(LISTE DES ACTIVITÉS):
A) D'après le passage cité, de quelle famille provenait l'héritage qui assurait à Daniel Cordier sa liberté ?
B) Restituez à l'identique l'extrait du passage cité qui commence à « Pourtant, cette dernière » et se termine à « ou en Russie. ».

(PASSAGE CITÉ):
= = =

Pourtant, cette dernière partie reste intéressante justement par ce qu'elle ne dit pas. En effet, il est difficile de souscrire totalement au portrait que Daniel Cordier dresse de lui-même en tant qu’homme de gauche. Rien ici ne vient soutenir cette position. Certes, après ses cinq ans de vie extraordinaire menée avec les Français Libres auprès du Général de Gaulle, et son travail de secrétaire auprès de Jean Moulin, il a définitivement tourné la page extrême-droite, l’Action française appartient au passé de sa jeunesse ignorante, il n'est définitivement plus antisémite, et il affirme plusieurs fois se sentir touché par la misère qu’il voit en France ou en Russie.
Toutefois, rendu à la vie civile, il va se refuser à travailler, quitte à vendre quelques œuvres de sa collection personnelle lorsque les finances sont au plus bas. Une vraie existence d’aristocrate que lui permet un héritage paternel :
« C’était l’héritage de la famille Bouyjou qui me procurait les conditions de cette liberté que j’avais accusé mon père de vouloir me ravir. » p.23
Désormais il semble que le réel offre l’occasion à Daniel Cordier de donner libre cours à sa nature romanesque et sentimentale :
« N’ayant aucun but dans la vie (…) je m’abandonnai au hasard des événements (…) Les mois passaient. Parfois je m’interrogeais : et si je reprenais mes études ? » p.35
« Sans autre ambition, je vivais pour ma part au jour le jour, en me laissant paresseusement grignoter par le temps. » p.36
Dans cette existence de loisirs, Daniel Cordier va s’essayer à l’art à son tour, mais plus par dépit que par envie viscérale :
« Bref je m’ennuyais. (…) Ne sachant que faire pour occuper mon après-midi, j’eus l’idée de peindre ». p.45
Avant de découvrir bien vite que la peinture est une activité manuelle et salissante :
« La peinture, de surcroît, est un artisanat et quelque chose m’empêchait de me salir les mains, de plonger dans la matière » p.66
Ce récit s'arrête dans les années 70, or c'est à la fin de cette décennie que Cordier entame une carrière d'historien dans le but d'honorer la mémoire de Jean Moulin. Nous n'en saurons rien ici.

= = =

(LIGNES FOURNIES):
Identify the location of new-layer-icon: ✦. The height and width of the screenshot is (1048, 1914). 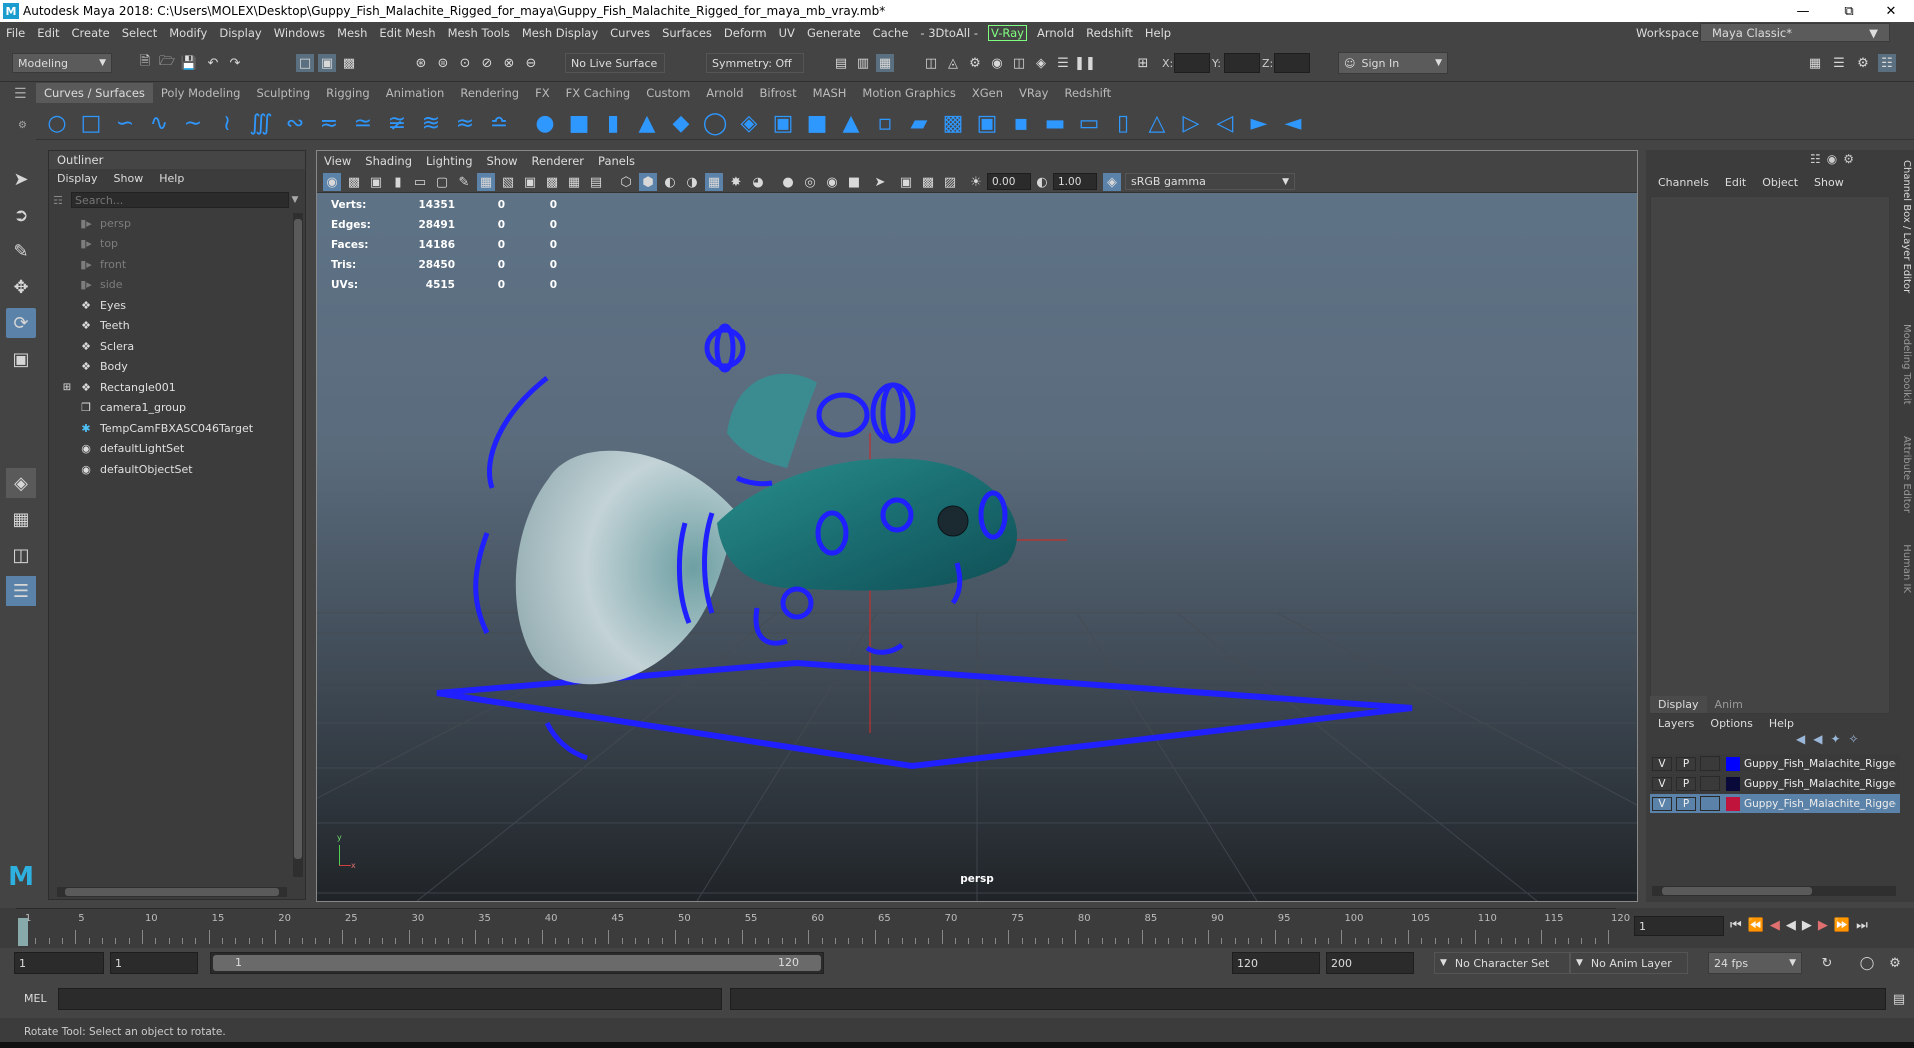
(1835, 739). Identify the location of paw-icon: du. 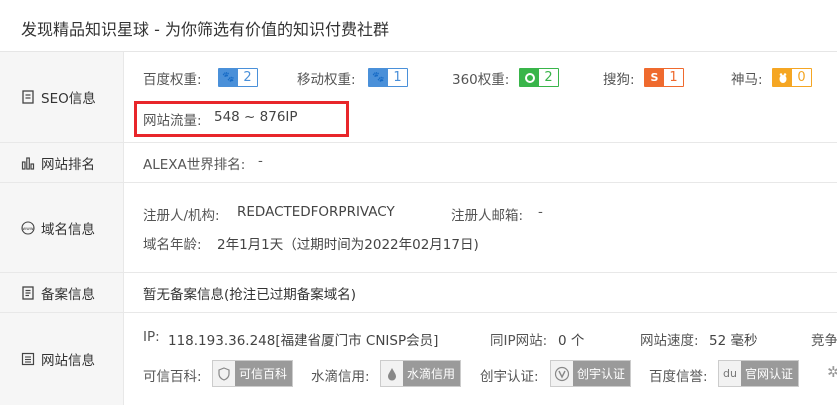
(730, 374).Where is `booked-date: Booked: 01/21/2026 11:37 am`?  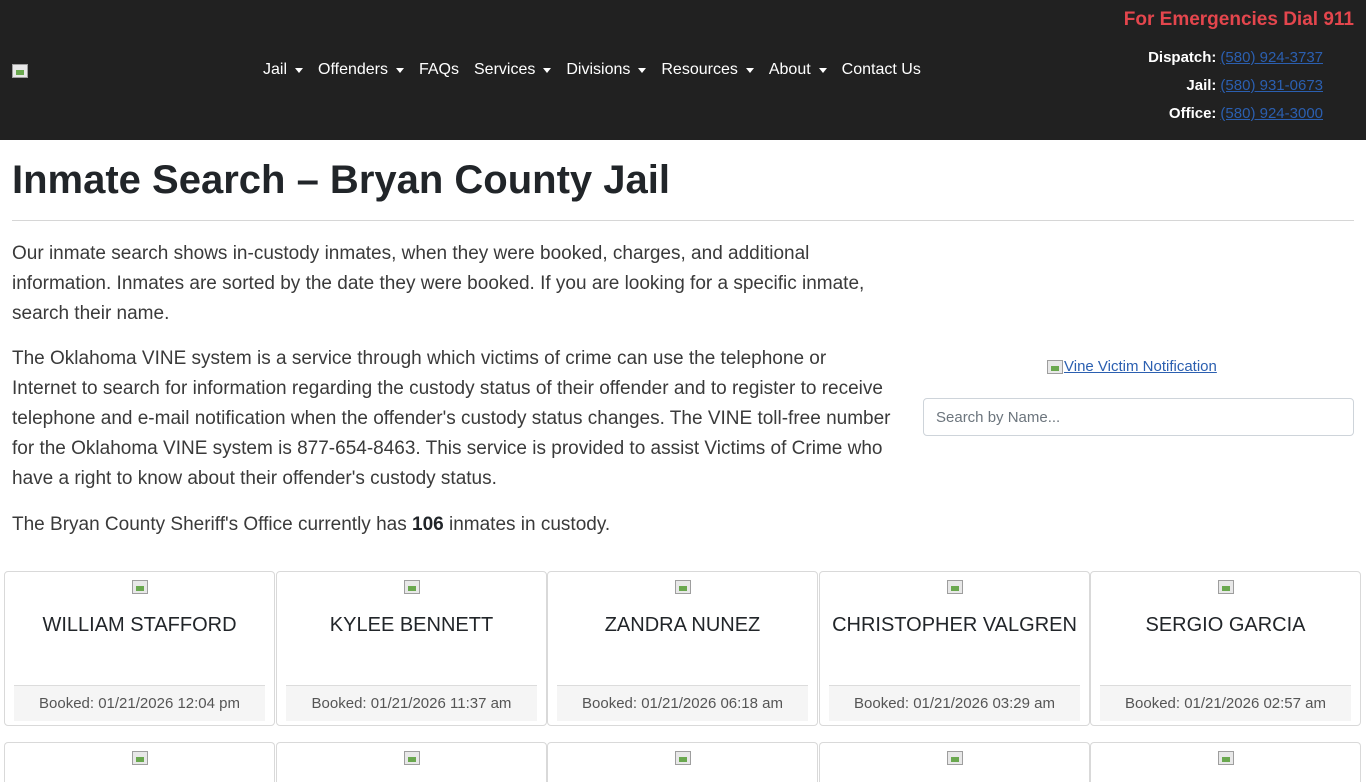 booked-date: Booked: 01/21/2026 11:37 am is located at coordinates (412, 703).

= = =

(CORRIGÉ DES EXERCICES):
A) De la famille Bouyjou.

B)
Pourtant, cette dernière partie reste intéressante justement par ce qu'elle ne dit pas. En effet, il est difficile de souscrire totalement au portrait que Daniel Cordier dresse de lui-même en tant qu’homme de gauche. Rien ici ne vient soutenir cette position. Certes, après ses cinq ans de vie extraordinaire menée avec les Français Libres auprès du Général de Gaulle, et son travail de secrétaire auprès de Jean Moulin, il a définitivement tourné la page extrême-droite, l’Action française appartient au passé de sa jeunesse ignorante, il n'est définitivement plus antisémite, et il affirme plusieurs fois se sentir touché par la misère qu’il voit en France ou en Russie.